===== DATA =====

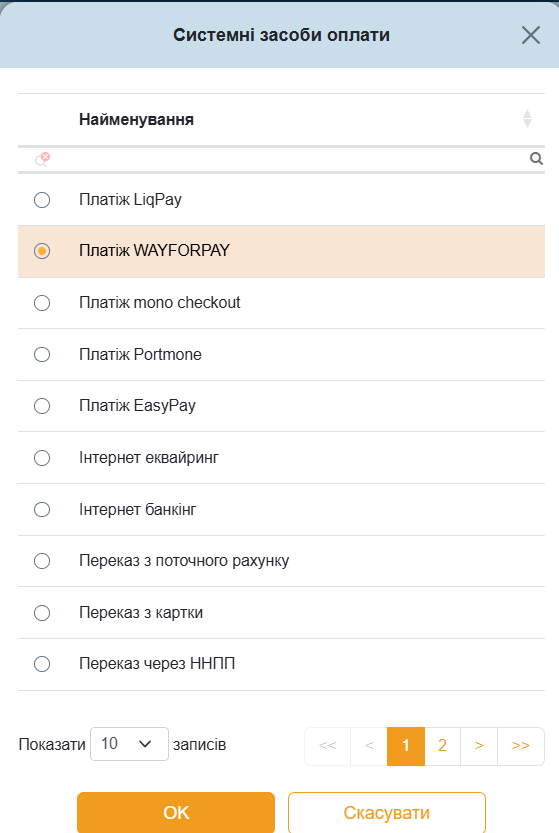
Task: Select the Платіж Portmone row
Action: click(282, 354)
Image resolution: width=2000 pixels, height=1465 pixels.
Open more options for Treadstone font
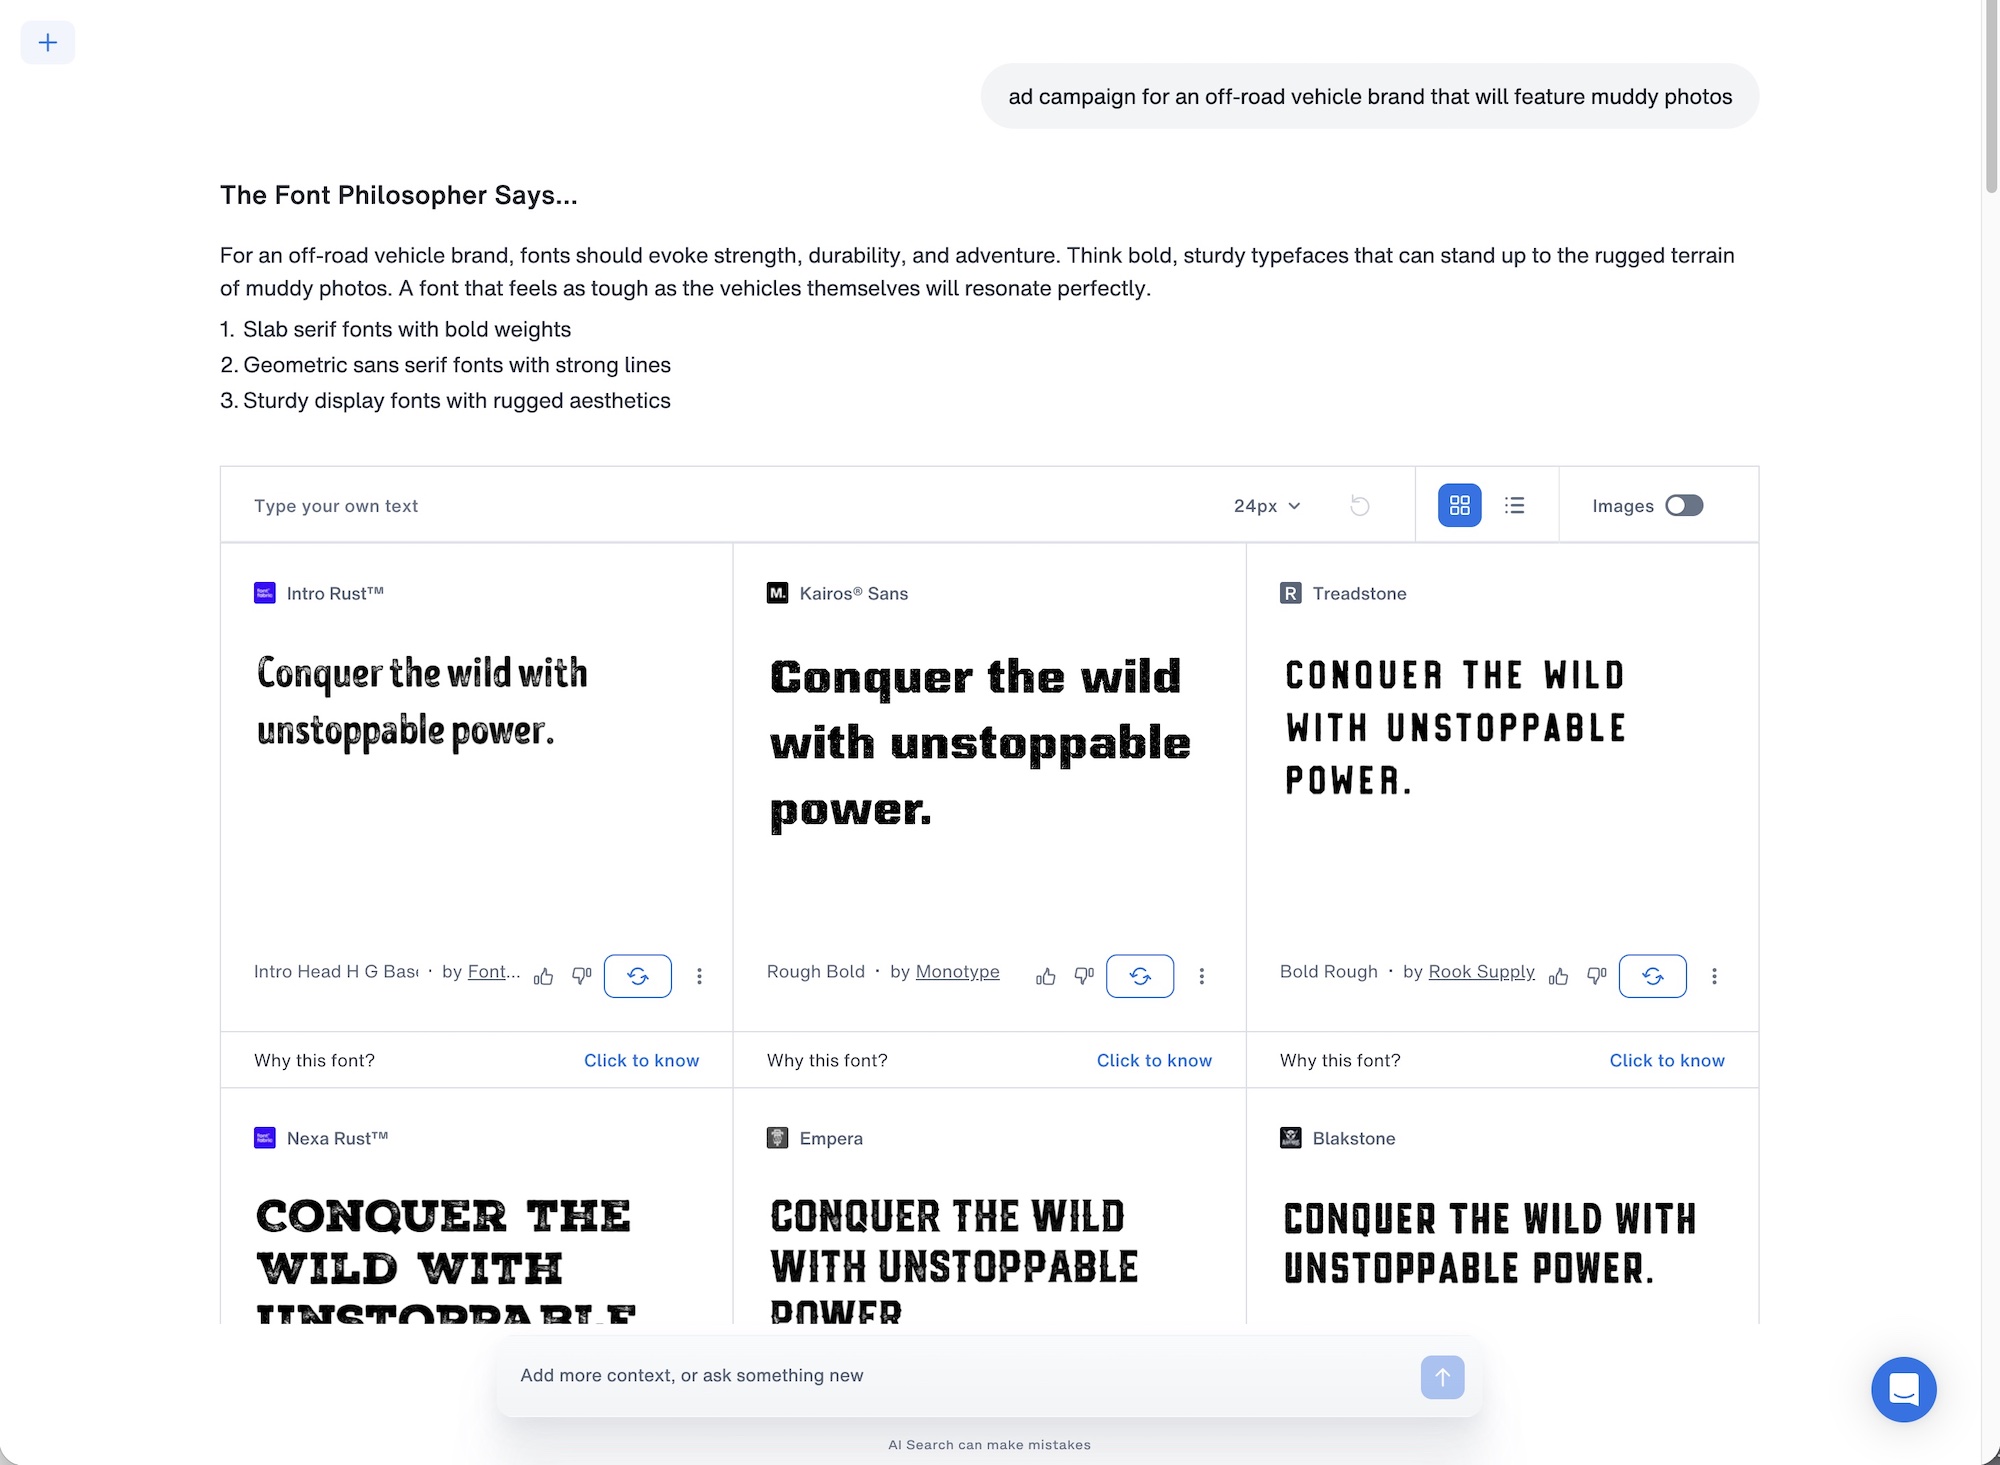point(1714,976)
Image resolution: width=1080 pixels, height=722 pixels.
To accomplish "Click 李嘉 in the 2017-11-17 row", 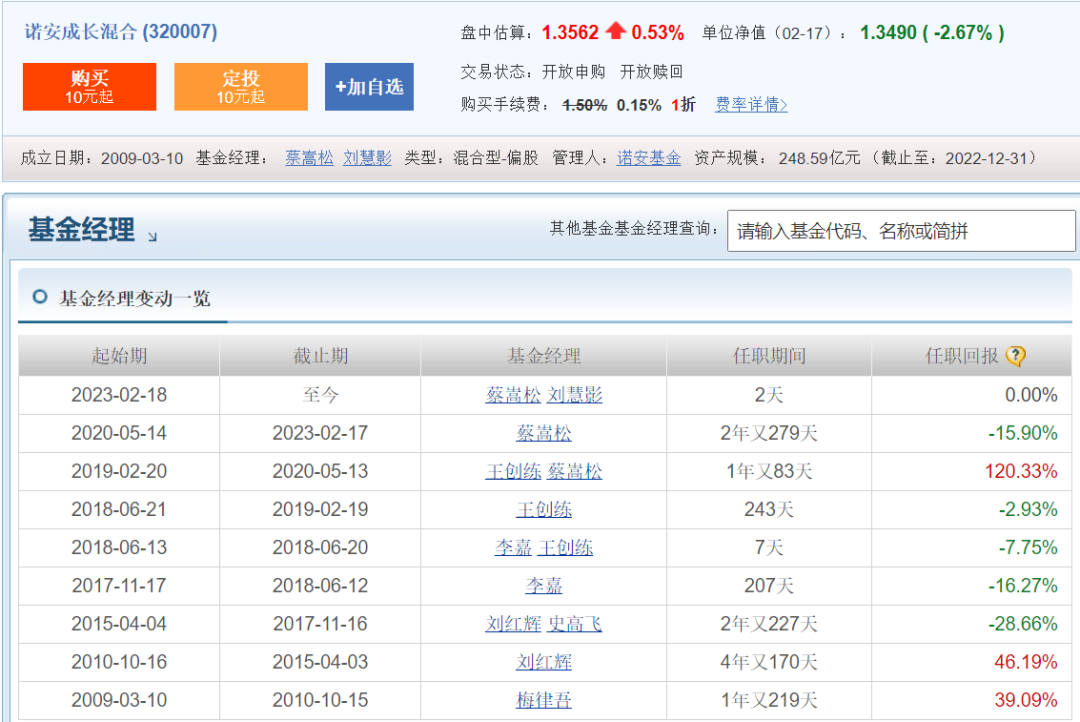I will click(x=544, y=586).
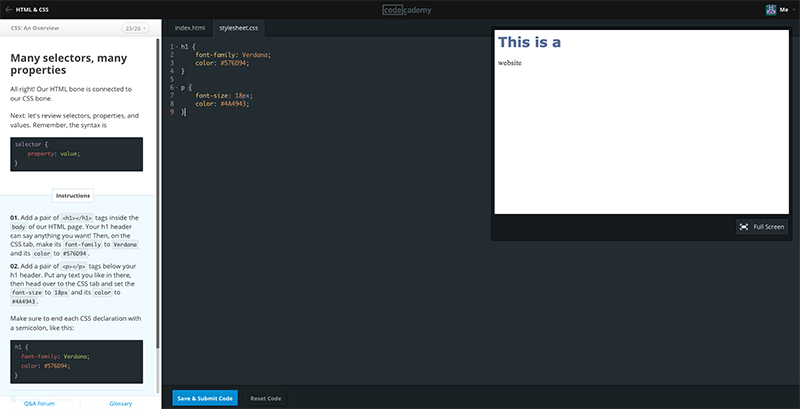
Task: Click the Instructions section label
Action: pyautogui.click(x=73, y=196)
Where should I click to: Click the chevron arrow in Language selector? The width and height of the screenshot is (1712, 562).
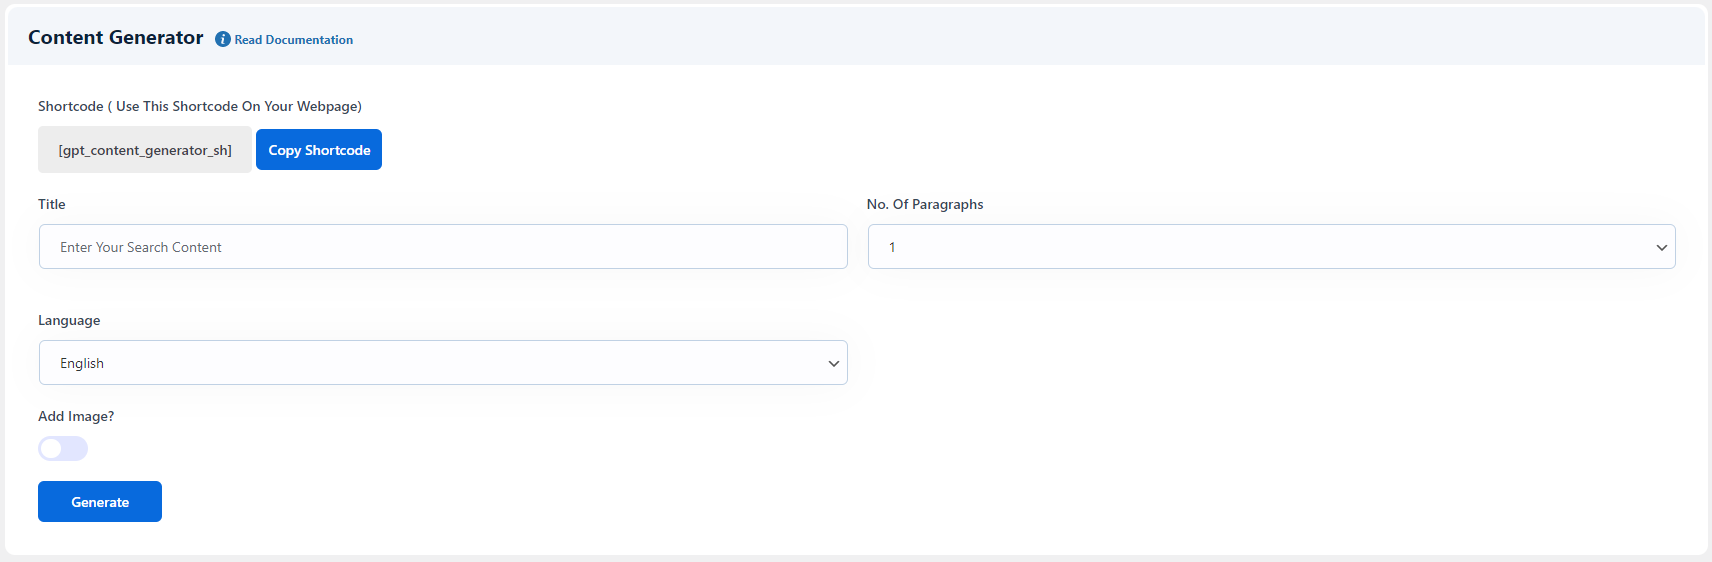833,364
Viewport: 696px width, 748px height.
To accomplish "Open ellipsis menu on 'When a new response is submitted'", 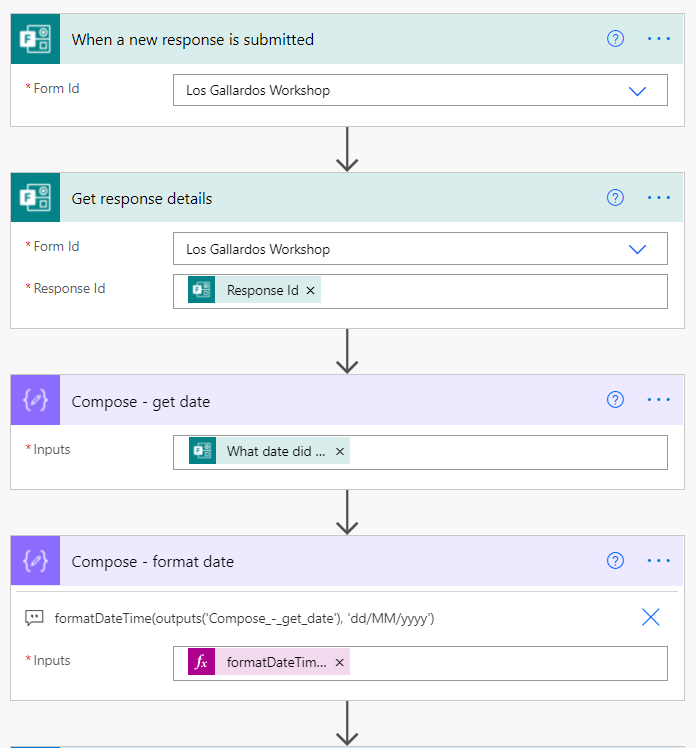I will pyautogui.click(x=659, y=39).
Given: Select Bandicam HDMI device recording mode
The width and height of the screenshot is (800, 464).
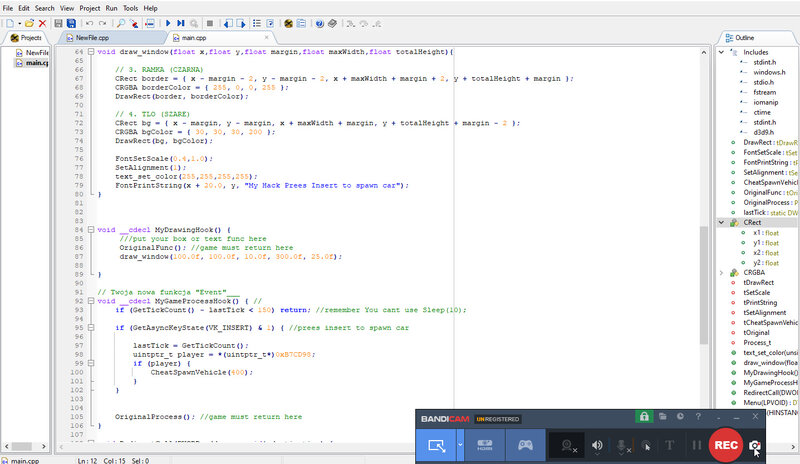Looking at the screenshot, I should click(x=484, y=446).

=====

- WHAT IS BEING ASKED
Write out each line above containing "Image".

- RESULT
Image resolution: width=2000 pixels, height=1465 pixels.
Image resolution: width=1080 pixels, height=722 pixels.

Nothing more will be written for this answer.